Gradually, it became unusually abnormal, I would trust with all my belief in humanity or I would completely disconnect from people. You either support me the way it helps me, empowers me or you stand against me. I decided to fight the battles all by myself. These battles included, the fear of being abandoned, the stigma attached to mental health and ruminate over traumatic experiences of abuse.

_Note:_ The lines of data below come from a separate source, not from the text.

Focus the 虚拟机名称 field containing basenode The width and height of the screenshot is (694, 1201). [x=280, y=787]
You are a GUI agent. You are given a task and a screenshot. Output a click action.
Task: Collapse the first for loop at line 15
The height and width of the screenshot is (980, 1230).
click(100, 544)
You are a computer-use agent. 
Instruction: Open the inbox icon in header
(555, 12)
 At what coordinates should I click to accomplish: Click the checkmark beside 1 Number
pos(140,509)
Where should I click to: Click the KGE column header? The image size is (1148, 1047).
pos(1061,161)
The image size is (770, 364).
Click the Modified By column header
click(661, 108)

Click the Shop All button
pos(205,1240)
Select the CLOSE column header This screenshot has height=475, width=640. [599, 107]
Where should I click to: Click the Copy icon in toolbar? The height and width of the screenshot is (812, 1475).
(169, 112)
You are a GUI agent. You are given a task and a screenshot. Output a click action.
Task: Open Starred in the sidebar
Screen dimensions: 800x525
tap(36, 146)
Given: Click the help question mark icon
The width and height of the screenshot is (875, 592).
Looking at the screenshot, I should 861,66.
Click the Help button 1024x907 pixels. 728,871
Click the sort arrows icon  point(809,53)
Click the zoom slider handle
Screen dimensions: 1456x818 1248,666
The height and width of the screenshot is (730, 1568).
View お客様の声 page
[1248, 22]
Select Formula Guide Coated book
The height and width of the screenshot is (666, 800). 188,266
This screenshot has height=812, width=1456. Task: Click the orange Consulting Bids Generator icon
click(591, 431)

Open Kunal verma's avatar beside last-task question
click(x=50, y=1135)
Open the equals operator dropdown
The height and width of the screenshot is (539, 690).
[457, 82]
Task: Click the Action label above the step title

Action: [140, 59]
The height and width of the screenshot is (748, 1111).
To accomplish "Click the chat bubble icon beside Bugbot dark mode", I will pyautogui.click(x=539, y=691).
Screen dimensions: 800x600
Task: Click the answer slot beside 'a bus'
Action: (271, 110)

While many articles and stories explain the symptoms of Borderline Personality Disorder in detail, I want to attempt to express the struggles of unlearning what is taught and re-learn how to live with my own defects. I have volunteered to take therapeutic support and psychiatric medication for three years aiming to feel better and reduce my pain. I was and I am afraid to die by suicide. That is not the purpose of my life and this agency was enriched in my disorganized thought pattern via therapeutic support.

It came with self-doubt and lack of consistent support over the years to believe in myself. I always constructed the image of self-enmeshed with my family’s concept, belief system and rituals. It did always elicit thoughts of moral judgement but a woman in the Indian society is treated like a non-verbal animal. You are expected to pretend to be mute than opinionate or put it forth. May be this piece is a result of one such act.

It is events like these where a person diagnosed with BPD begins questioning their self-worth. This begins the triggering point to invite the process of rumination. For an individual like me, I question myself worth and relive each traumatic memory of abuse if It was meant to happen to me because I’ll never be enough for anyone, not even myself. Therapy did train me to understand that this feeling arises from the symptoms as a sufferer, but no one tells you the algorithm or formula of having a basis in reality which strengthens a BPD patient feeling lonely, unworthy, and being isolated.

People today don’t have relational boundaries, there is over crowding or absolutely no contact. Is this not a conflict at stand? Imagine all those therapies, medicines, and efforts to constantly become comfortable with the grey areas of life, and you are expected to accept reality the next minute. Reality today revolves around everyone wanting attention to the extent they manipulate relationships, they all want to become popular, they all want to be known and there is increased physical intimacy irrespective of traditional ground rules. Ethics and rules are applied where convenient, the difference is stated when suitable and the policies are followed when plausible. What happened to ideas of comfort and love of your dear ones, what happened to stories of trust and faith? A person with BPD does feel immensely more than any one of you, but when their assumptions see face of reality, they begin to realise, they will never be enough, never for their parents, partner or self. They choose animals over humans and view the fakeness of today’s social media to damage their personal life.

In this racing world today, a patient with BPD is not dramatic, is not insane, is not feeling too much. I differ here, they reflect on their past to move forward because their childhood reality constructed them and they believe, feelings need to be respected. When she found herself lost in the crowd, she experienced anxiety. Little did anyone notice, she kept her eyes down, became quiet because she was fighting with the inner beast of her illness, of feeling lost. When she couldn’t take it, she ran to therapy, cried all night, deliberately harm herself and then create a scene, it was a cry for help to be saved because no one wants to die by suicide. That she is I, that girl is a woman who went through feeling unsafe and still does, creates a scene, is labeled negative and still continues to live. When I stand by my people, they see the world I show them in their misery because they are protected from the violence of my inner thoughts and failing self.

Empathy goes beyond the dogma of polarized thinking for a BPD but no one questions that for our humanity, because it is convenient to all, all of you family, friends and the fake world of humanity!

I am hurting today but smiling because my world is insane but sanity exists in my acceptance of my own self – Celebrating being a woman, survivor, psychologist.